▶ WHAT IS REQUIRED: Write down every entry once more, exactly as it reads.

▶ RECORDS TO PROCESS:
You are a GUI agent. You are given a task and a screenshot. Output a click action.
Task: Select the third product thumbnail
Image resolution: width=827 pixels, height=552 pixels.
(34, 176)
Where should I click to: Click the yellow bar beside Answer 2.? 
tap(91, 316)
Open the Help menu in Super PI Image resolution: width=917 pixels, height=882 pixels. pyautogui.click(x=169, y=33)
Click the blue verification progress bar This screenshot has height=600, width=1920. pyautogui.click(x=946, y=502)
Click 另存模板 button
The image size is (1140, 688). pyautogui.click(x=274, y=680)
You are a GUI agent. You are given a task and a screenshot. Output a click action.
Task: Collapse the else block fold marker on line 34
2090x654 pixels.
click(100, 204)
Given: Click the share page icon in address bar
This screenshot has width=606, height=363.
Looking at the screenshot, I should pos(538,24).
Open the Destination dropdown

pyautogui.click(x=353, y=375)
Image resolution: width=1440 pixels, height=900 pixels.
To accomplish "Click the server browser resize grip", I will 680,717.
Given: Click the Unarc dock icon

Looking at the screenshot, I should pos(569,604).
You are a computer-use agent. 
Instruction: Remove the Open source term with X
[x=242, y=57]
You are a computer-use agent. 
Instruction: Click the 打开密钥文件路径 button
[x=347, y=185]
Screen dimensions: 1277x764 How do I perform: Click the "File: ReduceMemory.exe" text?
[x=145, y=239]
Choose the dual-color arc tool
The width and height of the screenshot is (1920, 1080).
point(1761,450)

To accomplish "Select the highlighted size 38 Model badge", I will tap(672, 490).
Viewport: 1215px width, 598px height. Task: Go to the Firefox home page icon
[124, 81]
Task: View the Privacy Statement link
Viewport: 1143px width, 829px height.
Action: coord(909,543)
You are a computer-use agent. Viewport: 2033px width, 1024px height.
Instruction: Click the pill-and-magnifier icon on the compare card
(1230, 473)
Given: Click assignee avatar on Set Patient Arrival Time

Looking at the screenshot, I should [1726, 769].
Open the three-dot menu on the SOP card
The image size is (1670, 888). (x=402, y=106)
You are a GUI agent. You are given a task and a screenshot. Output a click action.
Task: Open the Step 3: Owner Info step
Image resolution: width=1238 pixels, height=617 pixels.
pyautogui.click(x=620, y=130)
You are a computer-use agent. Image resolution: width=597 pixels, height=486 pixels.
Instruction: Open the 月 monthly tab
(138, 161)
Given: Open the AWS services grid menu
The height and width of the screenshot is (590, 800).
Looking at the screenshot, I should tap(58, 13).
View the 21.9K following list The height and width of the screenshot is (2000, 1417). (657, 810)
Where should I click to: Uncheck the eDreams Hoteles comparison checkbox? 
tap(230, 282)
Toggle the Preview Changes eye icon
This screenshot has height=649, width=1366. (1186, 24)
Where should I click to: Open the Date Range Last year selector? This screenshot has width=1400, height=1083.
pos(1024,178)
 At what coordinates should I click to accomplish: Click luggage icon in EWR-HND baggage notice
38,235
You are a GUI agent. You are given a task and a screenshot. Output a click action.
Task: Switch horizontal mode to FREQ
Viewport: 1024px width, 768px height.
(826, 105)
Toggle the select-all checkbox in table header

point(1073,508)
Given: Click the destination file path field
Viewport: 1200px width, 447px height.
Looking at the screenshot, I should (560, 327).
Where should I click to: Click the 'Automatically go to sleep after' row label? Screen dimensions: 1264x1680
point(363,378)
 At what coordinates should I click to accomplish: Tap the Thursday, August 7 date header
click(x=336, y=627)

▶ WRITTEN REPLY:
You are a GUI agent. You are given a task and a screenshot. Output a click action.
Task: Select the third product thumbnail
Image resolution: width=827 pixels, height=552 pixels.
(34, 176)
Where should I click to: Click the yellow bar beside Answer 2.? 
tap(91, 316)
Open the Help menu in Super PI Image resolution: width=917 pixels, height=882 pixels. pyautogui.click(x=169, y=33)
Click the blue verification progress bar This screenshot has height=600, width=1920. pyautogui.click(x=946, y=502)
Click 另存模板 button
The image size is (1140, 688). pyautogui.click(x=274, y=680)
You are a GUI agent. You are given a task and a screenshot. Output a click action.
Task: Collapse the else block fold marker on line 34
2090x654 pixels.
click(100, 204)
Given: Click the share page icon in address bar
This screenshot has width=606, height=363.
Looking at the screenshot, I should pos(538,24).
Open the Destination dropdown

pyautogui.click(x=353, y=375)
Image resolution: width=1440 pixels, height=900 pixels.
To accomplish "Click the server browser resize grip", I will 680,717.
Given: Click the Unarc dock icon

Looking at the screenshot, I should pos(569,604).
You are a computer-use agent. 
Instruction: Remove the Open source term with X
[x=242, y=57]
You are a computer-use agent. 
Instruction: Click the 打开密钥文件路径 button
[x=347, y=185]
Screen dimensions: 1277x764 How do I perform: Click the "File: ReduceMemory.exe" text?
[x=145, y=239]
Choose the dual-color arc tool
The width and height of the screenshot is (1920, 1080).
point(1761,450)

To accomplish "Select the highlighted size 38 Model badge", I will tap(672, 490).
Viewport: 1215px width, 598px height. Task: Go to the Firefox home page icon
[124, 81]
Task: View the Privacy Statement link
Viewport: 1143px width, 829px height.
Action: coord(909,543)
You are a computer-use agent. Viewport: 2033px width, 1024px height.
Instruction: Click the pill-and-magnifier icon on the compare card
(1230, 473)
Given: Click assignee avatar on Set Patient Arrival Time

Looking at the screenshot, I should [1726, 769].
Open the three-dot menu on the SOP card
The image size is (1670, 888). (x=402, y=106)
You are a GUI agent. You are given a task and a screenshot. Output a click action.
Task: Open the Step 3: Owner Info step
Image resolution: width=1238 pixels, height=617 pixels.
pyautogui.click(x=620, y=130)
You are a computer-use agent. Image resolution: width=597 pixels, height=486 pixels.
Instruction: Open the 月 monthly tab
(138, 161)
Given: Open the AWS services grid menu
The height and width of the screenshot is (590, 800).
Looking at the screenshot, I should tap(58, 13).
View the 21.9K following list The height and width of the screenshot is (2000, 1417). (657, 810)
Where should I click to: Uncheck the eDreams Hoteles comparison checkbox? 
tap(230, 282)
Toggle the Preview Changes eye icon
This screenshot has height=649, width=1366. (1186, 24)
Where should I click to: Open the Date Range Last year selector? This screenshot has width=1400, height=1083.
pos(1024,178)
 At what coordinates should I click to accomplish: Click luggage icon in EWR-HND baggage notice
38,235
You are a GUI agent. You are given a task and a screenshot. Output a click action.
Task: Switch horizontal mode to FREQ
Viewport: 1024px width, 768px height.
(826, 105)
Toggle the select-all checkbox in table header

point(1073,508)
Given: Click the destination file path field
Viewport: 1200px width, 447px height.
Looking at the screenshot, I should (560, 327).
Where should I click to: Click the 'Automatically go to sleep after' row label? Screen dimensions: 1264x1680
point(363,378)
 At what coordinates should I click to accomplish: Tap the Thursday, August 7 date header
click(x=336, y=627)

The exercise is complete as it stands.